タンザニア遍


タンザニアのジェントルマン

その人は、私がまだ看護師に成り立てホヤホヤだった頃に出逢った患者さんです。
タンザニア大使館の運転手をしていたアフリカ系の黒人男性でした。さすが大使館で仕事をしている人だけあって、日本語はペラペラ。いつも穏やかで礼儀正しい、ジェントルマンと呼ぶのがとてもふさわしい人でした。肝臓を患っていた彼は、私の働いていた病棟に何度も入退院していました。
いよいよ病状が悪化し、なかなか退院出来ない状態になりました。
一人で起き上がることも出来なくなり、食事も軟食しか食べられなくなった頃には、体力が無くなったためか、英語しかしゃべらなくなりました。今も昔も適当な性格の私は、文法などおかまいなしのブロークンイングリッシュで会話だけは出来たので、彼の食事介助は私に回ってくることが多くなりました。プリンやヨーグルトを口に運びながら、彼のふるさと、タンザニアのことをよく尋ねた覚えがあります。タンザニアがアフリカのどこにあるのかも知らなかった私が、「キリマンジャロは見えるの?」と聴くと、「見えるよ。」「一度行ってみたいなあ。」というと、目を細めて、「行ってみるといいよ。
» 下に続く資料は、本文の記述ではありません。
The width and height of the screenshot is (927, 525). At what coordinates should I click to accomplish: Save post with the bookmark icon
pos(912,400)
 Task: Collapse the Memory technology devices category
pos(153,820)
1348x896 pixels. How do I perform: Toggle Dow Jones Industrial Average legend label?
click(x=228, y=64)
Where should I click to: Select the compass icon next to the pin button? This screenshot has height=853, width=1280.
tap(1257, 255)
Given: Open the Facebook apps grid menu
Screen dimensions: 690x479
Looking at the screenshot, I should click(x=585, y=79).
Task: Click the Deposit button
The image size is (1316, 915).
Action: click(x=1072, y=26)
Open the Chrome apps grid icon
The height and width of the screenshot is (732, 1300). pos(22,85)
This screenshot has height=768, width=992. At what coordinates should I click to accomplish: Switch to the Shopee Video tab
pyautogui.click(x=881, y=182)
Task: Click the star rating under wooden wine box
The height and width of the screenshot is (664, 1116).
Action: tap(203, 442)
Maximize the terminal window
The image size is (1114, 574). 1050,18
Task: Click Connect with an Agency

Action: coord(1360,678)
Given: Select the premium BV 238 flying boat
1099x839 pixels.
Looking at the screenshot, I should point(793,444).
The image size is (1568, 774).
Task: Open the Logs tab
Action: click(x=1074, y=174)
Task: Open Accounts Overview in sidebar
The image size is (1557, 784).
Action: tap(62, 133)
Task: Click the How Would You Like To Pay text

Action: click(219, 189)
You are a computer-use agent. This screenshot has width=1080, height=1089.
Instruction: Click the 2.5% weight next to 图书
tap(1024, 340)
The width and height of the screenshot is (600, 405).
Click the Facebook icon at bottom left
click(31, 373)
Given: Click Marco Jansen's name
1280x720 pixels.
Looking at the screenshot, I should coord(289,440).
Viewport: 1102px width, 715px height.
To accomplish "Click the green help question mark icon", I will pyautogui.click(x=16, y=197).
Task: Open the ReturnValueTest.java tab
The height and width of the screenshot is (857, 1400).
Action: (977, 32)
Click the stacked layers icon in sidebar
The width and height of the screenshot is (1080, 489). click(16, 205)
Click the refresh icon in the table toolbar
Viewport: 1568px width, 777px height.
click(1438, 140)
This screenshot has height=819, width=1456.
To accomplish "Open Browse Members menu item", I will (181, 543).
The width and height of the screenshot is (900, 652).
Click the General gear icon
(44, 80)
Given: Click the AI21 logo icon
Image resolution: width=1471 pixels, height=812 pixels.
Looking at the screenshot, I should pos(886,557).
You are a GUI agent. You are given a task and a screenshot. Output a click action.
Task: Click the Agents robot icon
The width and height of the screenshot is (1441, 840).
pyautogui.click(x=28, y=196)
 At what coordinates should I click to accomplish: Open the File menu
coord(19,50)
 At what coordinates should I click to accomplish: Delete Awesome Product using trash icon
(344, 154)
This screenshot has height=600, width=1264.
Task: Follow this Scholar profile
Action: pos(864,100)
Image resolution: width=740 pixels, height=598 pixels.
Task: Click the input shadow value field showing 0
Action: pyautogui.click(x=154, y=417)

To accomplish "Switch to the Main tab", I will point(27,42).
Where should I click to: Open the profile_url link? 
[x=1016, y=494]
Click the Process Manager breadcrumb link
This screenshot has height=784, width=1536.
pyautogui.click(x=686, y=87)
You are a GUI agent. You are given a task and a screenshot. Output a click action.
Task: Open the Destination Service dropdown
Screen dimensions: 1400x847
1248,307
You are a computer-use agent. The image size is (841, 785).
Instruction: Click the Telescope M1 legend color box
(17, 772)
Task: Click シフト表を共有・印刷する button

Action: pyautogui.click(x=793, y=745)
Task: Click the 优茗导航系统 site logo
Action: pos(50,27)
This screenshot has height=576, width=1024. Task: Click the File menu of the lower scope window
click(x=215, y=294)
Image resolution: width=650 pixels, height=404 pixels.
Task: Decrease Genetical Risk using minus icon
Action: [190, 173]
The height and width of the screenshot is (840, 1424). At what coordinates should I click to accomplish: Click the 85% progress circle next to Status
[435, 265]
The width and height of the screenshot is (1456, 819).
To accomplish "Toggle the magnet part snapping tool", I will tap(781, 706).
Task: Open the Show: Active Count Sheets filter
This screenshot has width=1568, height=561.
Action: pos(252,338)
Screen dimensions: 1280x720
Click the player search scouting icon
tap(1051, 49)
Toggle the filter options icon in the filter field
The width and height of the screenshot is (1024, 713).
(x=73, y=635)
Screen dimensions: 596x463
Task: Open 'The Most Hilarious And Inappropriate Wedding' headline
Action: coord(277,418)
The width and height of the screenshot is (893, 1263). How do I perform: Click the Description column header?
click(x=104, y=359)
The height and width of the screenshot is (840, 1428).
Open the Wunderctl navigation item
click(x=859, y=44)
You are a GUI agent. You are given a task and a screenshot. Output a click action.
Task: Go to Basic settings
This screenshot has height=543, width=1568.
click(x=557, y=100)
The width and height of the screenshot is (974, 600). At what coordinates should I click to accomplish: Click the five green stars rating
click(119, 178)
今はどうやったって行けないと言うことはないんだから、行ってみるといい。」と言ってくれました。今思えば、自分はもう二度とタンザニアには帰れないことをわかっていたのだと思います。まだ若かった私には、そんな彼の気持ちを想いやることさえ出来ませんでした。

 

病状は更に悪化して、彼はナースステーションの隣の部屋に移動しました。
ものを食べることは愚か、酸素マスクをつけた重症患者になってしまいました。そんなある日の夜、深夜勤の看護師が見回りにいくと、ベッドに彼がいません。部屋を見回すと、もう決して立ち上がれる状態ではないはずの彼が、二つ並んだ酸素ボンベの後ろに立ち、まるで太鼓を叩くようにボンベを叩いていたというのです。まるで太鼓を叩くように。。。もうろうとした意識の中で、二つ並んだボンベが太鼓に見えたのでしょう。叩きながら、きっとタンザニアの言葉だったのでしょう、わからない言葉で、歌まで歌っていたそうです。
最期の力を振り絞って、彼はふるさとの太鼓を叩き、歌を歌っていました。
肌の色は黒く、見るからにアフリカンの風貌の人でしたが、それまでの穏やかな彼が見せたことのない、激しく力強い一面でした。翌日のナースステーションの話題を独占したのは言うまでもありません。そして、その数日後、静かに息を引き取りました。

 

人は、大人になり、社会に出ると、職業や家庭での役割に合わせたマスクをかぶって生きています。それは、社会に適応するためにとても大切なことですし、マスクをかぶったり、取り替えたりすることで、安定した人間関係や、幸福な生活を作り上げ、維持していくことが可能になります。でも、この世を去る直前には、作り上げて来たマスクを、ひとつひとつ、脱いでいかなくてはなりません。根源的な、本当の自分に戻ってゆくのです。彼がある時を境に、英語しか話さなくなったように、ひとつひとつ、脱いでいくのです。
この遠くアフリカから来た男性は、元気な頃は、とても日本を好きでしたし、日本の生活は快適だと話していました。それはもちろん、嘘ではなかったと私は思います。でも、最期の最期、彼が見せてくれた太鼓と歌のパフォーマンスは、私の心に深く焼きつきました。人は、表面に見えている部分だけの存在ではなく、内面に沢山の顔を持っている。自分でも忘れてしまっているような部分が、じつは、その人のとても大事な一面なのかもしれない、と。

 

こんな風にして、心優しいタンザニア人のジェントルマンが、私に初めて、人の内面に横たわる根源的な風景、ヌプカの風景を見せてくれたのでした。